**Instructions for the task:** Your output should be exactly the lines from the one containing "Screen dimensions: 904x730" through the last line of the listing, and nothing else. Pictures stay out.

Segment Start: Records provided

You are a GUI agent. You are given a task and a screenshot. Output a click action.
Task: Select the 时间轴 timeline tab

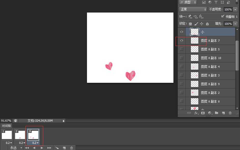click(6, 126)
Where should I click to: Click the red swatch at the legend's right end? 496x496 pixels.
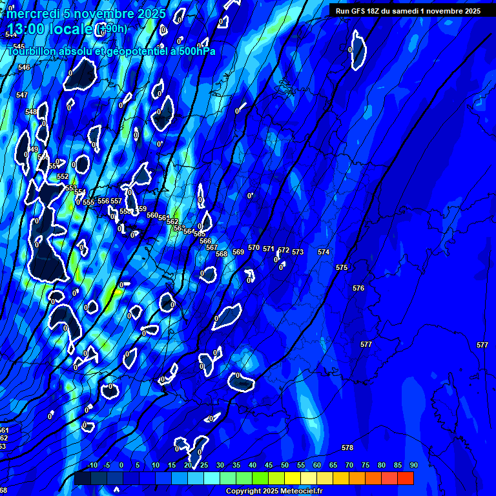coord(406,479)
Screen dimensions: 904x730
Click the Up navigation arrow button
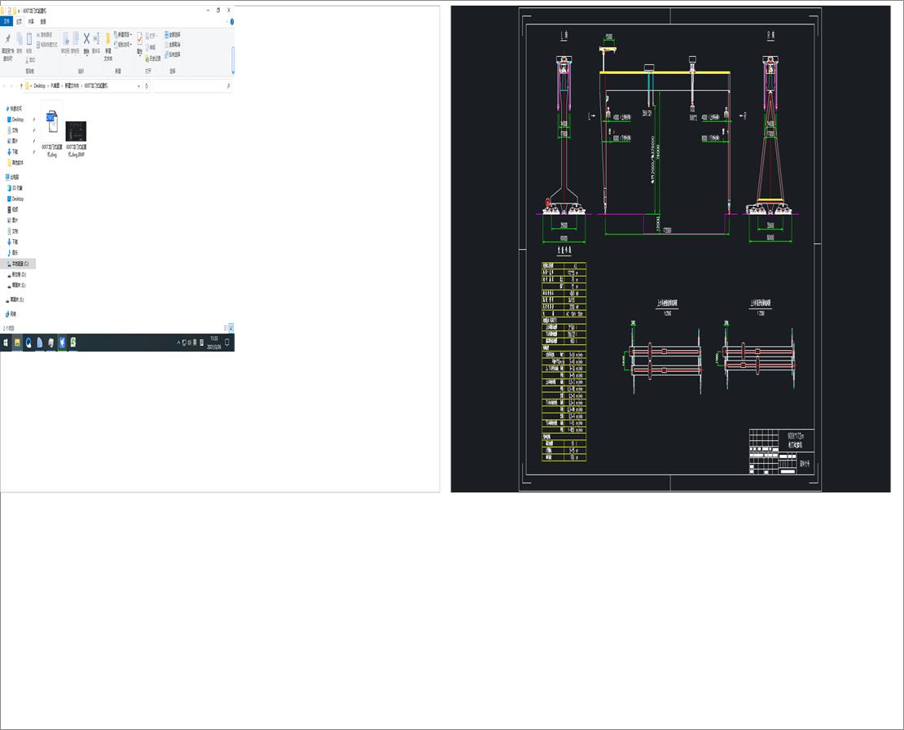coord(22,85)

Segment End: Records provided

**Answer for this exercise:**
Screen dimensions: 904x730
Click the Up navigation arrow button
coord(22,85)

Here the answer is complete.